A key difference between publishing rights and recording rights is that recording rights seem to be more economically resilient. Covid lockdowns, for example, stopped music tours and closed bars worldwide, taking a chunk out of the publishing industry’s revenues. Yet, streaming only gained in popularity as people were trapped at home. It’s probably the same in less extreme examples, too. 

If there’s a recession, people may cut back on spending to go to concerts, which would hurt publishing rights holders, but they’re less likely to stop streaming music altogether. If anything, they might stream music more to make up for not being able to afford to see live concerts. I’m sure not being able to buy tickets to Taylor Swift’s Eras tour only boosted the number of people listening to her music, fantasizing about going.

3. Merch & “Other”

The rest of UMG’s business comes from merch via a segment called Bravado that produces and sells apparel on behalf of artists, as well as things like special‑edition vinyl records, experiential fan events, and whatever new monetization frontier pops up next (NFTs today, maybe hologram concerts tomorrow).

While this is a small part of the business and yields much lower margins comparatively (just 5% “EBITDA” margins — don’t ask how that’s defined), it reflects how Universal is increasingly monetizing superfans who consume a disproportionate amount of content and are most likely to see an artist on tour.

How UMG Creates Value For Artists

Owning both sides of songs (masters and publishing) plus merchandise & fan experiences creates a vertical stack no independent label can match, reinforcing UMG’s bargaining power with artists and platforms alike while enabling it to monetize nearly every touchpoint we collectively have with music.

This is because music labels essentially are in charge of managing the ‘business’ of being a music star for artists, while artists focus on producing music and performing. Generally speaking, labels take on risks like funding everything upfront for recordings in a professional studio, marketing new songs/albums, building an artist’s social media brand, collecting and distributing royalty payments (this can be complex!), planning tours and fan meet-ups, and so much more.

And the more business a label can drive for artists in different forms (like Bravado helping artists sell merch), or the time they can save artists by taking on these behind-the-scenes tasks, the more value is created for both sides.

Bravado merch

Despite the bad press that labels often get for appearing as parasites on the music industry, there’s good reason why the world’s top talents continue to sign record deals that tie them into the Universal ecosystem.

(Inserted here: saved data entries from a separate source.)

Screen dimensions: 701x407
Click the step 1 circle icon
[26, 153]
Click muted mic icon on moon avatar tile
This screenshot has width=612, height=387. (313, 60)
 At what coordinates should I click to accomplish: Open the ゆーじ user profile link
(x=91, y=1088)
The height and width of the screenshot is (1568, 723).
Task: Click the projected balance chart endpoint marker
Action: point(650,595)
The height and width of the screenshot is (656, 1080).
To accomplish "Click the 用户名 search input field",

I’m biased, but I can appreciate why UMG deserves, and has the leverage to demand, a sizable cut of lifetime royalties.

Artists are artists, and very few have the interest or capacity to try and run the business & operations that underlie their success. Labels, then, provide legitimately valuable services to them that make or break their stardom while also taking on the financial risks of betting on specific artists.

If UMG pours $10 million into a new artist and helps them develop and promote an album, and it’s a complete flop, UMG is the one who eats those losses, not the artist, and as such, they’re also entitled to some of the upside, too, without the transaction no longer being mutually beneficial.

The Economics of Streaming

Before I get carried away arguing on behalf of the major labels, which probably won’t win me many friends at a cocktail party, let’s zoom in on streaming, given how much it has upended the entire music industry.

Streaming didn’t just save the music industry; it flattened UMG’s revenue curve from spiky album cycles to an almost 24⁄7 annuity-like structure; revenues from streaming now comprise over 2/3 of total sales.

The math is elegant:

  • Fans pay $10–20 a month to Spotify/Apple Music for premium subscriptions, or stream music for free with ads

  • Roughly 70% of these funds are then sent to music rights holders — first labels, then artists

  • Spotify and the like keep the roughly 30% of the remaining revenues for themselves to cover their costs and earn a profit

Digital streaming has made consuming music on demand easier than ever, and as such, we all listen to music more often, even more than we used to as a society. Per capita music consumption continues to trend up, and at the same time, it’s easier than ever to explore and discover new music. In the past, to listen to an album, you’d have to shell out $15 without knowing whether you’d actually like it.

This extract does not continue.